Lessons in Productivity from Birds and Worms

You probably already know what the saying is that you’ll hear just from the title above, and you’re on the right track. We all know the famous adage that has been told to us by our parents weekday and even weekend mornings. This same phrase gets touted by productivity gurus around the world:

“The early bird gets the worm”

The earliest version in print appeared in 1605 in a book of proverbs by English author and historian, William Camden. It sure has a good shelf life judging by the amount of times in our lives that we hear it said.

The real questions we are going to uncover are what exactly does the phrase mean, and why is this a fundamentally wrong statement for a bulk of the population. Time to do some myth busting!

45 Second Origin Story

It’s not difficult to unpack what “the early bird gets the work” means. Worms tend to roam around at night because it is cooler and darker. Cooler is good because they need to feed (and survive) on moisture which they gather from the ground surface. Darker is especially good because there are a lot less worm-eating enemies at night.

___

» **Problem requirements**
Transcribe, word for word, the portion of the passage on the early-bird proverb between "The real questions" and "some myth busting!", inclusive.

» **Data below**
___

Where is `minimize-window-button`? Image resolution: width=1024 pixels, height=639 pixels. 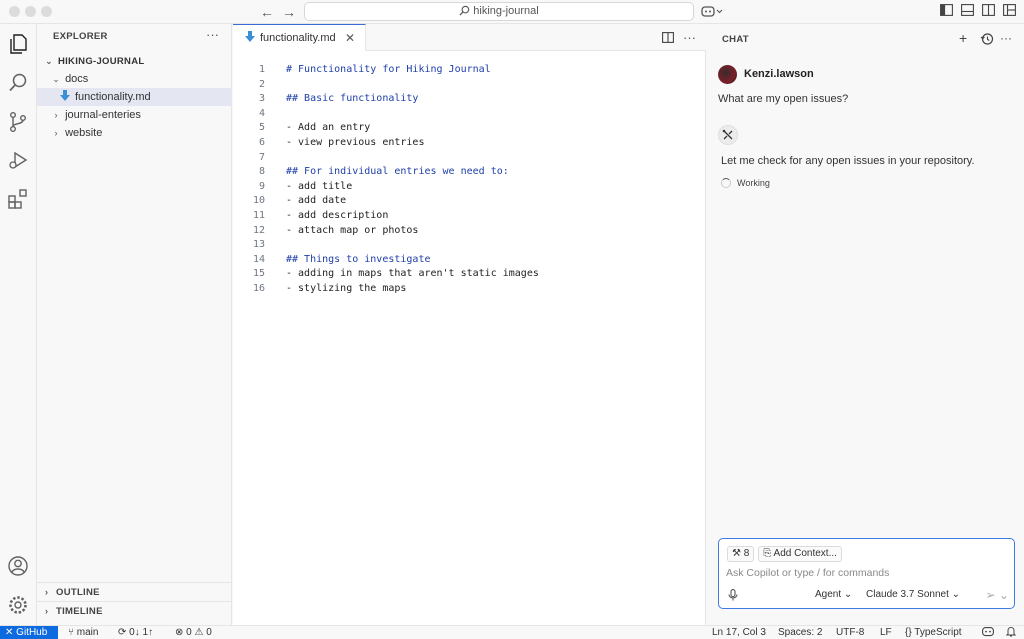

___

» **Response to the exercise**
The real questions we are going to uncover are what exactly does the phrase mean, and why is this a fundamentally wrong statement for a bulk of the population. Time to do some myth busting!